Monday, September 11, 2017

Musings On Customer Premises Equipment

I spent most of the period 2011 - 2017 building Customer Premises Equipment (CPE) for an Internet and television service provider. CPE gear is equipment which is installed in a customer’s residence/business/etc in order to provide an endpoint for whatever service the provider offers. For an Internet Service Provider this will be things like cable/DSL modems and Wi-Fi routers. For an electric utility, the remotely accessible meter could be considered the CPE. There are very few services which don’t require any sort of equipment on premises.

CPE devices are built very much like other consumer electronics, using the same components and software techniques. The biggest distinction is in the mindset for its development: the device you are building is not the product. The device you are building is an enabler, the actual product is the service being offered. It might seem a minor distinction but, done right, it shouldn’t be minor. It should influence the entire implementation.

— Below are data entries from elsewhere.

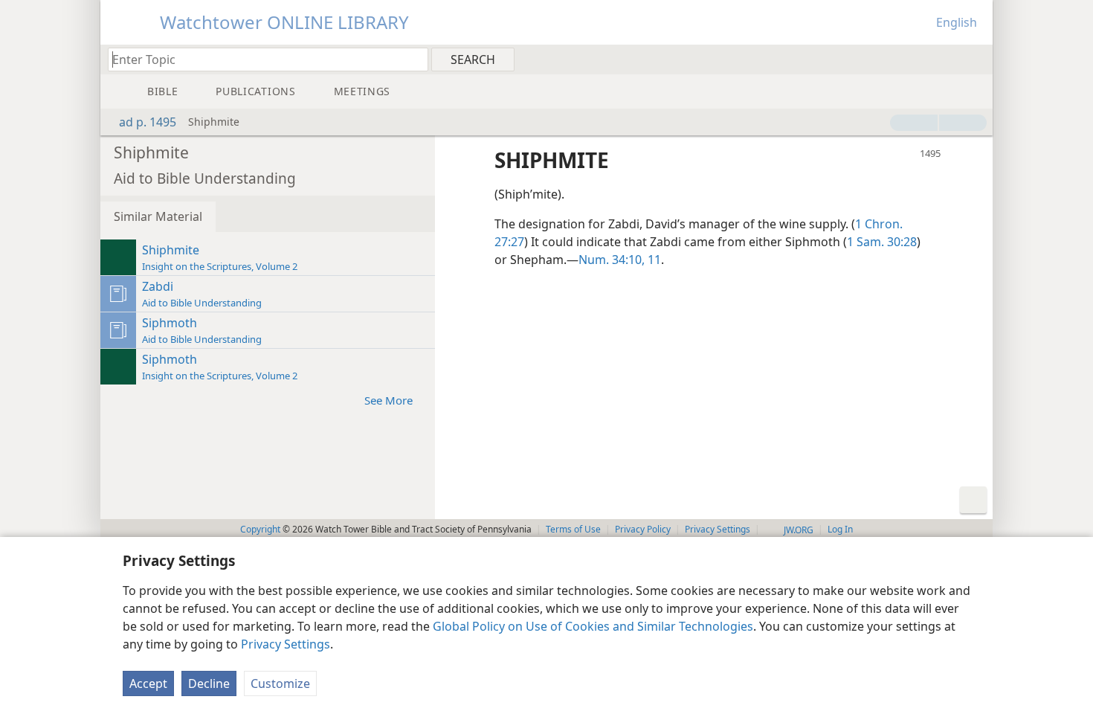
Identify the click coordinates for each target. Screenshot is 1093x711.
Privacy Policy (643, 529)
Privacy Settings (285, 644)
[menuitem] (976, 59)
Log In (840, 529)
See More (388, 400)
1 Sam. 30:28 (882, 242)
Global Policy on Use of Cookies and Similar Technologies (593, 626)
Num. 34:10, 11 (619, 259)
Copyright (260, 529)
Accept (148, 683)
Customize (280, 683)
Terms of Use (573, 529)
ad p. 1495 (147, 122)
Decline (209, 683)
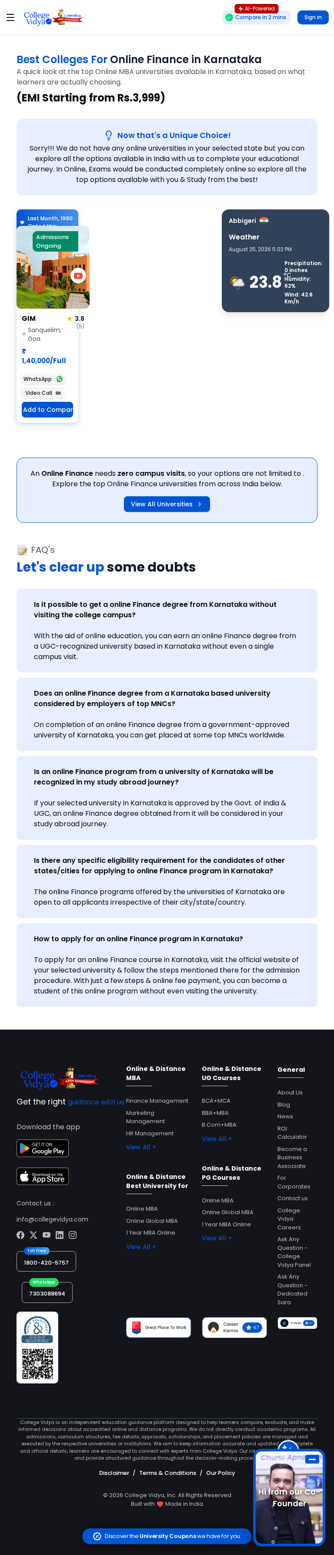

For example, comparing consumer electronics built for sale to end-users to CPE devices used by service providers:

  • Devices for retail will build several variants, leveraging the same development and codebase but providing multiple price points for different market segments. They may also have slightly differentiated SKUs for large retailers to not compete directly with each other on price. For a service provider CPE, the incentive is the opposite: just one model to avoid inventory cost and CPE replacement for customers who upgrade. Multiple price points are provided by the service plan, which means the CPE will have capabilities which are not enabled for customers on the lower tier plans.
  • Devices sold to end-users will often cater to power users, as getting good reviews and positive press leads to increased sales in the vastly larger mid-tier market. They will have long lists of features, and try to check as many boxes as possible. For a service provider CPE, obscure features add support costs without attracting much additional market share. The CPE will usually target the 80% point of features which will be widely used. The kind of customer who really wants the power-user features tends to also be the most likely to try to Bring Their Own Device and make minimal use of the provided CPE, anyway.
  • For a CPE device, remote serviceability is a hugely important feature. Ability to resolve a customer escalation without having to send a technician is important for OpEx (Operational Expense). Even if the service provider charges for technician visits, it is at best defraying costs and not enough to incentivize wanting to send techs.
  • Though upfront capital cost is important, the service lifetime of CPE in the field is equally important. The value of CPE devices is in the ongoing service revenue they enable. It makes sense to leave headroom in the initial device to be able to support upgraded services in the future, and is financially preferable to having to retire the device earlier. Retirement either means mass replacement of customer devices, or writing off a portion of the customer base for any future offerings and just leaving them as is.

I found the work on CPE devices to be interesting. I hope to write about a few areas of it.